Aim: Rewrite every line of the listing below as a Markdown table with the columns "Row" and "Line", numbering the rows in order and leaving out blank lines.

————————

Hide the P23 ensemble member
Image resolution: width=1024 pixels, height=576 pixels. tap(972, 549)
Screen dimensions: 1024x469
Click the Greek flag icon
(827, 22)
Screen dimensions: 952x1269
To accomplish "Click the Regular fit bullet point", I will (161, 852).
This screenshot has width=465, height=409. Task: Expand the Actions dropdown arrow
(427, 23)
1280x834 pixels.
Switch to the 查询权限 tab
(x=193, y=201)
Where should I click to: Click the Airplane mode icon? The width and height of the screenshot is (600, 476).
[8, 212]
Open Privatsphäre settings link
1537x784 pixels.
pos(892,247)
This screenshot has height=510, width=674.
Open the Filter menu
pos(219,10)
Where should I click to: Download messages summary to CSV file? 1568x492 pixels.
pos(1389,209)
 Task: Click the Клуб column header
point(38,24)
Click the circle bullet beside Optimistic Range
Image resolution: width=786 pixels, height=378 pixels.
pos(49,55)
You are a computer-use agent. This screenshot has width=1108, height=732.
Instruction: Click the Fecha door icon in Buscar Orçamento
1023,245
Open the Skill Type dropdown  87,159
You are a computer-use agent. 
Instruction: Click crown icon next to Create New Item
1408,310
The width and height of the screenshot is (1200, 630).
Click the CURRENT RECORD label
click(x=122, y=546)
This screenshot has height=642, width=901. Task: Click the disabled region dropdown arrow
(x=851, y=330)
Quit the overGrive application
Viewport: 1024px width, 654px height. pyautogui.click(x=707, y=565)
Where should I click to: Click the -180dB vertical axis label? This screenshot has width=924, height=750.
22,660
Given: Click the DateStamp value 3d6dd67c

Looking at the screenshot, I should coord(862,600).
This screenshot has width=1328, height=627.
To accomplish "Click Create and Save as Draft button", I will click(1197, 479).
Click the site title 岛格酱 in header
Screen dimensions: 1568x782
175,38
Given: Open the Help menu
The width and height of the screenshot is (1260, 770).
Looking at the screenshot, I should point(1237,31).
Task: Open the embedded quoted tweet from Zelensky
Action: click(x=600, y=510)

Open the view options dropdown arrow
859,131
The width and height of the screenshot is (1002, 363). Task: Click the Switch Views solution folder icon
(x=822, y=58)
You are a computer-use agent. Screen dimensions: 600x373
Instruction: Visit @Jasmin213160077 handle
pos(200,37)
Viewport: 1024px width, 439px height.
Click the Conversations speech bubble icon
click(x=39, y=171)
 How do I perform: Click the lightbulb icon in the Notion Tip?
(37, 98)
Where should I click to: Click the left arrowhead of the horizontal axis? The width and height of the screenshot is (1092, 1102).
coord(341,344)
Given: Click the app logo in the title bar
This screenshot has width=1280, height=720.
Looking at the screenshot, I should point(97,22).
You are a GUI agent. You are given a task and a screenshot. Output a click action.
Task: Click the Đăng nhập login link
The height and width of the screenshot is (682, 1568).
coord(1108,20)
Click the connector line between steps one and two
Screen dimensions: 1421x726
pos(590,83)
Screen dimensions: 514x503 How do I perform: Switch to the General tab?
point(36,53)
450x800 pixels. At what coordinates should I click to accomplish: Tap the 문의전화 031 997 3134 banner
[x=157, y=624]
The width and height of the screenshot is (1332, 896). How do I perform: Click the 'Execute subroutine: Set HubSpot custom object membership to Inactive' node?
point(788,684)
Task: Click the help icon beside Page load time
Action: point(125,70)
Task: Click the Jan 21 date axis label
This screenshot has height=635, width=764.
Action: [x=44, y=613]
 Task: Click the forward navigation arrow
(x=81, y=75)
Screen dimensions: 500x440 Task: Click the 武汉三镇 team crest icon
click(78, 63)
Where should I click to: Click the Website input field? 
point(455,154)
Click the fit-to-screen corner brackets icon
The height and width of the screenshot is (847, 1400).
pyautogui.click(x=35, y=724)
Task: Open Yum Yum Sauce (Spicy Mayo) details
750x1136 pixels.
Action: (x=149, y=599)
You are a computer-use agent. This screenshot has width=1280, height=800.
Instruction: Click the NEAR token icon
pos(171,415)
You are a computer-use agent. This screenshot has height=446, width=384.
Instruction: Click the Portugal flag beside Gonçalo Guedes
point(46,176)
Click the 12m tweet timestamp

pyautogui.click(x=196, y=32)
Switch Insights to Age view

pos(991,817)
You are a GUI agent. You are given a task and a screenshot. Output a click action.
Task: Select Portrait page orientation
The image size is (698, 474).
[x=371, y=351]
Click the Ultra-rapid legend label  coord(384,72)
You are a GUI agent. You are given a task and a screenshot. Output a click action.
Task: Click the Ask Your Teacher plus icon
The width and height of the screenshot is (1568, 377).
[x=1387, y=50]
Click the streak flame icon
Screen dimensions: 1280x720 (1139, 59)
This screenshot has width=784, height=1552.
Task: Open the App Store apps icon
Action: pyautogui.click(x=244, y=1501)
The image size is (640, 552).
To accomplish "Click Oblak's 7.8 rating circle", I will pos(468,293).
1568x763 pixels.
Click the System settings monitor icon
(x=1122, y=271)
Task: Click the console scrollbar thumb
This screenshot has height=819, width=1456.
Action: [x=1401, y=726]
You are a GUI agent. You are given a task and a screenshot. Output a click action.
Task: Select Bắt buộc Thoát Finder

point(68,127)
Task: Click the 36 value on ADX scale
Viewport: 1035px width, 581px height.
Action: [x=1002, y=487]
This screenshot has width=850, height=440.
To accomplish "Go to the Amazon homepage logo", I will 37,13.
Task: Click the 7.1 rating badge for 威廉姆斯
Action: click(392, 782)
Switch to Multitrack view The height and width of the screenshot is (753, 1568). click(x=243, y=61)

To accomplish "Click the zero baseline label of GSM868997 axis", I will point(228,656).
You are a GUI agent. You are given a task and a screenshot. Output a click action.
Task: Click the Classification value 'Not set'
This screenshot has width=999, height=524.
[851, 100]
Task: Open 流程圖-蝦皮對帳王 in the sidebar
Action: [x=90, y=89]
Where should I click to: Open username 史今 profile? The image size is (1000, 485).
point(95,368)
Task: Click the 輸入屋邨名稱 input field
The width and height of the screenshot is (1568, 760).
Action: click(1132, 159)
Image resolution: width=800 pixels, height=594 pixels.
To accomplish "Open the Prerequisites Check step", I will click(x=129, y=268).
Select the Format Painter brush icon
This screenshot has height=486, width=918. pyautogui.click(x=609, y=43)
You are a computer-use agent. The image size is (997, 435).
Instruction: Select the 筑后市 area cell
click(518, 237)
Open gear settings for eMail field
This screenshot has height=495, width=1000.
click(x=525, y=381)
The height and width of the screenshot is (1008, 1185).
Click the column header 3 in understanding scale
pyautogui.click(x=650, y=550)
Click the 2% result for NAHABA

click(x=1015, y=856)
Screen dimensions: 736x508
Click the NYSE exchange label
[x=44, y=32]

————————

Worked solution:
| Row | Line |
|---|---|
| 1 | Hide the P23 ensemble member |
| 2 | Image resolution: width=1024 pixels, height=576 pixels. tap(972, 549) |
| 3 | Screen dimensions: 1024x469 |
| 4 | Click the Greek flag icon |
| 5 | (827, 22) |
| 6 | Screen dimensions: 952x1269 |
| 7 | To accomplish "Click the Regular fit bullet point", I will (161, 852). |
| 8 | This screenshot has width=465, height=409. Task: Expand the Actions dropdown arrow |
| 9 | (427, 23) |
| 10 | 1280x834 pixels. |
| 11 | Switch to the 查询权限 tab |
| 12 | (x=193, y=201) |
| 13 | Where should I click to: Click the Airplane mode icon? The width and height of the screenshot is (600, 476). |
| 14 | [8, 212] |
| 15 | Open Privatsphäre settings link |
| 16 | 1537x784 pixels. |
| 17 | pos(892,247) |
| 18 | This screenshot has height=510, width=674. |
| 19 | Open the Filter menu |
| 20 | pos(219,10) |
| 21 | Where should I click to: Download messages summary to CSV file? 1568x492 pixels. |
| 22 | pos(1389,209) |
| 23 |  Task: Click the Клуб column header |
| 24 | point(38,24) |
| 25 | Click the circle bullet beside Optimistic Range |
| 26 | Image resolution: width=786 pixels, height=378 pixels. |
| 27 | pos(49,55) |
| 28 | You are a computer-use agent. This screenshot has width=1108, height=732. |
| 29 | Instruction: Click the Fecha door icon in Buscar Orçamento |
| 30 | 1023,245 |
| 31 | Open the Skill Type dropdown  87,159 |
| 32 | You are a computer-use agent.  |
| 33 | Instruction: Click crown icon next to Create New Item |
| 34 | 1408,310 |
| 35 | The width and height of the screenshot is (1200, 630). |
| 36 | Click the CURRENT RECORD label |
| 37 | click(x=122, y=546) |
| 38 | This screenshot has height=642, width=901. Task: Click the disabled region dropdown arrow |
| 39 | (x=851, y=330) |
| 40 | Quit the overGrive application |
| 41 | Viewport: 1024px width, 654px height. pyautogui.click(x=707, y=565) |
| 42 | Where should I click to: Click the -180dB vertical axis label? This screenshot has width=924, height=750. |
| 43 | 22,660 |
| 44 | Given: Click the DateStamp value 3d6dd67c |
| 45 | Looking at the screenshot, I should coord(862,600). |
| 46 | This screenshot has width=1328, height=627. |
| 47 | To accomplish "Click Create and Save as Draft button", I will click(1197, 479). |
| 48 | Click the site title 岛格酱 in header |
| 49 | Screen dimensions: 1568x782 |
| 50 | 175,38 |
| 51 | Given: Open the Help menu |
| 52 | The width and height of the screenshot is (1260, 770). |
| 53 | Looking at the screenshot, I should point(1237,31). |
| 54 | Task: Open the embedded quoted tweet from Zelensky |
| 55 | Action: click(x=600, y=510) |
| 56 | Open the view options dropdown arrow |
| 57 | 859,131 |
| 58 | The width and height of the screenshot is (1002, 363). Task: Click the Switch Views solution folder icon |
| 59 | (x=822, y=58) |
| 60 | You are a computer-use agent. Screen dimensions: 600x373 |
| 61 | Instruction: Visit @Jasmin213160077 handle |
| 62 | pos(200,37) |
| 63 | Viewport: 1024px width, 439px height. |
| 64 | Click the Conversations speech bubble icon |
| 65 | click(x=39, y=171) |
| 66 |  How do I perform: Click the lightbulb icon in the Notion Tip? |
| 67 | (37, 98) |
| 68 | Where should I click to: Click the left arrowhead of the horizontal axis? The width and height of the screenshot is (1092, 1102). |
| 69 | coord(341,344) |
| 70 | Given: Click the app logo in the title bar |
| 71 | This screenshot has width=1280, height=720. |
| 72 | Looking at the screenshot, I should point(97,22). |
| 73 | You are a GUI agent. You are given a task and a screenshot. Output a click action. |
| 74 | Task: Click the Đăng nhập login link |
| 75 | The height and width of the screenshot is (682, 1568). |
| 76 | coord(1108,20) |
| 77 | Click the connector line between steps one and two |
| 78 | Screen dimensions: 1421x726 |
| 79 | pos(590,83) |
| 80 | Screen dimensions: 514x503 How do I perform: Switch to the General tab? |
| 81 | point(36,53) |
| 82 | 450x800 pixels. At what coordinates should I click to accomplish: Tap the 문의전화 031 997 3134 banner |
| 83 | [x=157, y=624] |
| 84 | The width and height of the screenshot is (1332, 896). How do I perform: Click the 'Execute subroutine: Set HubSpot custom object membership to Inactive' node? |
| 85 | point(788,684) |
| 86 | Task: Click the help icon beside Page load time |
| 87 | Action: point(125,70) |
| 88 | Task: Click the Jan 21 date axis label |
| 89 | This screenshot has height=635, width=764. |
| 90 | Action: [x=44, y=613] |
| 91 |  Task: Click the forward navigation arrow |
| 92 | (x=81, y=75) |
| 93 | Screen dimensions: 500x440 Task: Click the 武汉三镇 team crest icon |
| 94 | click(78, 63) |
| 95 | Where should I click to: Click the Website input field?  |
| 96 | point(455,154) |
| 97 | Click the fit-to-screen corner brackets icon |
| 98 | The height and width of the screenshot is (847, 1400). |
| 99 | pyautogui.click(x=35, y=724) |
| 100 | Task: Open Yum Yum Sauce (Spicy Mayo) details |
| 101 | 750x1136 pixels. |
| 102 | Action: (x=149, y=599) |
| 103 | You are a computer-use agent. This screenshot has width=1280, height=800. |
| 104 | Instruction: Click the NEAR token icon |
| 105 | pos(171,415) |
| 106 | You are a computer-use agent. This screenshot has height=446, width=384. |
| 107 | Instruction: Click the Portugal flag beside Gonçalo Guedes |
| 108 | point(46,176) |
| 109 | Click the 12m tweet timestamp |
| 110 | pyautogui.click(x=196, y=32) |
| 111 | Switch Insights to Age view |
| 112 | pos(991,817) |
| 113 | You are a GUI agent. You are given a task and a screenshot. Output a click action. |
| 114 | Task: Select Portrait page orientation |
| 115 | The image size is (698, 474). |
| 116 | [x=371, y=351] |
| 117 | Click the Ultra-rapid legend label  coord(384,72) |
| 118 | You are a GUI agent. You are given a task and a screenshot. Output a click action. |
| 119 | Task: Click the Ask Your Teacher plus icon |
| 120 | The width and height of the screenshot is (1568, 377). |
| 121 | [x=1387, y=50] |
| 122 | Click the streak flame icon |
| 123 | Screen dimensions: 1280x720 (1139, 59) |
| 124 | This screenshot has width=784, height=1552. |
| 125 | Task: Open the App Store apps icon |
| 126 | Action: pyautogui.click(x=244, y=1501) |
| 127 | The image size is (640, 552). |
| 128 | To accomplish "Click Oblak's 7.8 rating circle", I will pos(468,293). |
| 129 | 1568x763 pixels. |
| 130 | Click the System settings monitor icon |
| 131 | (x=1122, y=271) |
| 132 | Task: Click the console scrollbar thumb |
| 133 | This screenshot has height=819, width=1456. |
| 134 | Action: [x=1401, y=726] |
| 135 | You are a GUI agent. You are given a task and a screenshot. Output a click action. |
| 136 | Task: Select Bắt buộc Thoát Finder |
| 137 | point(68,127) |
| 138 | Task: Click the 36 value on ADX scale |
| 139 | Viewport: 1035px width, 581px height. |
| 140 | Action: [x=1002, y=487] |
| 141 | This screenshot has width=850, height=440. |
| 142 | To accomplish "Go to the Amazon homepage logo", I will 37,13. |
| 143 | Task: Click the 7.1 rating badge for 威廉姆斯 |
| 144 | Action: click(392, 782) |
| 145 | Switch to Multitrack view The height and width of the screenshot is (753, 1568). click(x=243, y=61) |
| 146 | To accomplish "Click the zero baseline label of GSM868997 axis", I will point(228,656). |
| 147 | You are a GUI agent. You are given a task and a screenshot. Output a click action. |
| 148 | Task: Click the Classification value 'Not set' |
| 149 | This screenshot has width=999, height=524. |
| 150 | [851, 100] |
| 151 | Task: Open 流程圖-蝦皮對帳王 in the sidebar |
| 152 | Action: [x=90, y=89] |
| 153 | Where should I click to: Open username 史今 profile? The image size is (1000, 485). |
| 154 | point(95,368) |
| 155 | Task: Click the 輸入屋邨名稱 input field |
| 156 | The width and height of the screenshot is (1568, 760). |
| 157 | Action: click(1132, 159) |
| 158 | Image resolution: width=800 pixels, height=594 pixels. |
| 159 | To accomplish "Open the Prerequisites Check step", I will click(x=129, y=268). |
| 160 | Select the Format Painter brush icon |
| 161 | This screenshot has height=486, width=918. pyautogui.click(x=609, y=43) |
| 162 | You are a computer-use agent. The image size is (997, 435). |
| 163 | Instruction: Select the 筑后市 area cell |
| 164 | click(518, 237) |
| 165 | Open gear settings for eMail field |
| 166 | This screenshot has height=495, width=1000. |
| 167 | click(x=525, y=381) |
| 168 | The height and width of the screenshot is (1008, 1185). |
| 169 | Click the column header 3 in understanding scale |
| 170 | pyautogui.click(x=650, y=550) |
| 171 | Click the 2% result for NAHABA |
| 172 | click(x=1015, y=856) |
| 173 | Screen dimensions: 736x508 |
| 174 | Click the NYSE exchange label |
| 175 | [x=44, y=32] |